Extend the review of Ellen Lewin's "Gay Fatherhood," shown below, beginning after its final sentence.

» **SOURCE PASSAGE**:
__________________________________________________

Printed in the Iowa City Press-Citizen, Feb. 9, 2010.
In the past, generations of gay and lesbian activists have described "queer identity" primarily as being in opposition to anything that smacks of "heteronorminativity." To many of those activists, gay and lesbian parenthood was, considered at best, a relic of the closeted past -- reminders of the mistaken marriages that took place before people were free to come out earlier in life.
But the large number of interviews included in Ellen Lewin's books -- "Lesbian Mothers: Accounts of Gender in American Culture" (1993) and "Recognizing Ourselves: Ceremonies of Lesbian and Gay Commitment" (1998) -- have demonstrated:
• That many gay and lesbian couples want to expand their own families by adding children.
• And that the family ties and commitment ceremonies between gay and lesbian couples can be just as "revolutionary" as any more traditionally defined examples of activism.
Lewin, a University of Iowa professor of anthropology and women's studies, proves those points anew in her most recent book, "Gay Fatherhood," in which she interviews various gay men about how they carved out identities for themselves as fathers in a culture that told them repeatedly how "it wasn't appropriate for them to want to have children." In the course of these interviews, Lewin found that the oppositional pressures experienced by gay men seeking to become fathers were "even more intense than those experienced by women." One of the couples, in fact, goes as far as to say, "We're not gay anymore. We're parents."
The strength of Lewin's book lies in the wide variety of men she interviewed:
• Couples who live in the established gay neighborhoods of Chicago and San Francisco.
• Couples whose have moved out of the gay neighborhoods into more family friendly suburbs.

__________________________________________________

Items excerpted from a collection
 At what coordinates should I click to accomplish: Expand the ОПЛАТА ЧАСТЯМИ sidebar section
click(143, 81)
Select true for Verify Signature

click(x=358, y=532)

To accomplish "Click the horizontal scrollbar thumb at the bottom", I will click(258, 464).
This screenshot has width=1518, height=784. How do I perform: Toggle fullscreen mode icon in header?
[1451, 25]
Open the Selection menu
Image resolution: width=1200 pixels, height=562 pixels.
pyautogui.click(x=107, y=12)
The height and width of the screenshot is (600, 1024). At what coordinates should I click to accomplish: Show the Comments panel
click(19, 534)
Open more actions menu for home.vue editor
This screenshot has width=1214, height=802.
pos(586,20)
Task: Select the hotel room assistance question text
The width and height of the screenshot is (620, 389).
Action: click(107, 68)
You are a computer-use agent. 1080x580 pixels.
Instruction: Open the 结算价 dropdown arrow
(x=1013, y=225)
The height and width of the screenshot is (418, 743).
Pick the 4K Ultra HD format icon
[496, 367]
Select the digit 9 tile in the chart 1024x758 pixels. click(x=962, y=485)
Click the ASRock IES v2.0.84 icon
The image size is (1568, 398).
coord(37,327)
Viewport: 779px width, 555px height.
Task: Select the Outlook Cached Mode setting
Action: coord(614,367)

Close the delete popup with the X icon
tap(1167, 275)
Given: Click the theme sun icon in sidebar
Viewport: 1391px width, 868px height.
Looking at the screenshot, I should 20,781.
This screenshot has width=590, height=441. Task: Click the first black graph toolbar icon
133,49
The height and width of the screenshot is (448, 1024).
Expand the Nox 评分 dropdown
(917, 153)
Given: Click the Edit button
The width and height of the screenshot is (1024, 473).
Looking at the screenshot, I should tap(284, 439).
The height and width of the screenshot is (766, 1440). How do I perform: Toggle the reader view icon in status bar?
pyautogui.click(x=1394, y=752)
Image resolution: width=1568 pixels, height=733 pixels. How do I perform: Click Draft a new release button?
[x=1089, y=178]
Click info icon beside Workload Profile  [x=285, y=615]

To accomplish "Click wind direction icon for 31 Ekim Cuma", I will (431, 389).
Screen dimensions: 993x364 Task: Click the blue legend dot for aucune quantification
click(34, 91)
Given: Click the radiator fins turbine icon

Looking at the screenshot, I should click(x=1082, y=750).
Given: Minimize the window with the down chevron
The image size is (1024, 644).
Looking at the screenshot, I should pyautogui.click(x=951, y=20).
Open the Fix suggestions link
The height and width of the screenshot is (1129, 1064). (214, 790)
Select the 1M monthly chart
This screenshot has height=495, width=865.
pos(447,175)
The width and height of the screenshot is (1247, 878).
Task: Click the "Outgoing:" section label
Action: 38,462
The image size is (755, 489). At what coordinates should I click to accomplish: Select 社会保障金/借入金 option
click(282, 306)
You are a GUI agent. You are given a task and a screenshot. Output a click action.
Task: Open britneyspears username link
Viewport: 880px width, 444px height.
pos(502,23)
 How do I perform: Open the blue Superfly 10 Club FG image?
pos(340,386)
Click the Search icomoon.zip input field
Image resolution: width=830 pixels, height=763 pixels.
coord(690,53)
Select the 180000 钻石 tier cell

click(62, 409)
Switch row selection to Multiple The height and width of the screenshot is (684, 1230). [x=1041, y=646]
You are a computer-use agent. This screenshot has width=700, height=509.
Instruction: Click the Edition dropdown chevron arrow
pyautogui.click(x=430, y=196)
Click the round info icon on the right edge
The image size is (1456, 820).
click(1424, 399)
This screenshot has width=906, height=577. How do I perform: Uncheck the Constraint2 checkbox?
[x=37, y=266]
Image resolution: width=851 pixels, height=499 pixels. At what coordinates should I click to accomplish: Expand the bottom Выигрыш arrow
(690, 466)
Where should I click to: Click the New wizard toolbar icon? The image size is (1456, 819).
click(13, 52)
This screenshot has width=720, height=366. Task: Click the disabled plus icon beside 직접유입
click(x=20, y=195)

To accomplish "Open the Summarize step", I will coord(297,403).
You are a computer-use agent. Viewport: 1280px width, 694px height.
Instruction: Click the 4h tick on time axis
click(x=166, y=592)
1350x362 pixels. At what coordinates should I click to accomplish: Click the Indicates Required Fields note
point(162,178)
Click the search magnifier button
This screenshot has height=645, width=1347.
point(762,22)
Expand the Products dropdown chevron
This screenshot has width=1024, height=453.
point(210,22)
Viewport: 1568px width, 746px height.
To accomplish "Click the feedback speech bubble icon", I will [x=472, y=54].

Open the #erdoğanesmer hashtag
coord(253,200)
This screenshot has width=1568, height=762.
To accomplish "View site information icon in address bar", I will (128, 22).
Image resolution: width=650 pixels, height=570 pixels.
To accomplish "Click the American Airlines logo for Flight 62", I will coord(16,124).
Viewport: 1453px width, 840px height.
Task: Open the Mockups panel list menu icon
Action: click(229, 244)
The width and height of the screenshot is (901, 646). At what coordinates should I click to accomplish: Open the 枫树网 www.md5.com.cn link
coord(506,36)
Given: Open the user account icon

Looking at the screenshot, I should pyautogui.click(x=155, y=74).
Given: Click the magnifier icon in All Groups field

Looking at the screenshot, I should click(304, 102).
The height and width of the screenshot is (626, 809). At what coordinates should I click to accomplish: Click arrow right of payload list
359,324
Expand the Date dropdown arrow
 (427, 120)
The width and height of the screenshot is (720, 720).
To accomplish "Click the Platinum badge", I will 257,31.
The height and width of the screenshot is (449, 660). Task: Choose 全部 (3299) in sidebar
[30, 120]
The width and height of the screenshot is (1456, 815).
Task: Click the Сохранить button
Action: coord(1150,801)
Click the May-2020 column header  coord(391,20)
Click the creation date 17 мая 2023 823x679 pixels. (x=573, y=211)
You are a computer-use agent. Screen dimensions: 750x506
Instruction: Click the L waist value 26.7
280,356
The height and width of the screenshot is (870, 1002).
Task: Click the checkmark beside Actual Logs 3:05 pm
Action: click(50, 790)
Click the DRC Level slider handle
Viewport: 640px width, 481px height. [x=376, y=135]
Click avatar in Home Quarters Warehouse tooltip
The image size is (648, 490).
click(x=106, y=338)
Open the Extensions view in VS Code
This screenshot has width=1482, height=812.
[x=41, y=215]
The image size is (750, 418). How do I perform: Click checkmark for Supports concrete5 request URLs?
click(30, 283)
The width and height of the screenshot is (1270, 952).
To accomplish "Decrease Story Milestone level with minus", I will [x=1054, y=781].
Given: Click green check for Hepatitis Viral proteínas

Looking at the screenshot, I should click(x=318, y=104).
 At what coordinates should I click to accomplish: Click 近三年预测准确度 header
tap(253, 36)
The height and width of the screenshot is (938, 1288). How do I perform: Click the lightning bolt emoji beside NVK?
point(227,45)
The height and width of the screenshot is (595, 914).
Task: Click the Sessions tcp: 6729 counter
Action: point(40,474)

__________________________________________________

» **WRITTEN RESPONSE**:
• Single men who seek to prove their own maturity and stability by willingly looking for people to take care of.
• Couples with enough disposable income to hire a surrogate mother to ensure a biological link between them and their children.
• And a generation and a half of gay men who have opted for adoption -- usually accepting children who traditionally have been overlooked because of health, physical disabilities or skin color.
It's these detailed accounts of transformed identity that makes "Gay Fatherhood" a good read for any parent -- gay, straight; male, female; partnered, single; biological, adopted. Lewin may have found the pressures were more "intense" for gay fathers than for lesbian mothers, but the issues of identity brought on by parenthood seem to represent differences of degree more than differences of kind.
Lewin's book reminds us all that just as there is no monolithic model for what it means to be gay or lesbian, there also is no monolithic model for what it means to be a parent. And that's an important lesson for all Iowans to learn -- especially those who worry that last year's state Supreme Court ruling will somehow erode the foundation of the family in the state.
Rather than erode Iowa's sense of family, gay and lesbian parents are helping to expand it.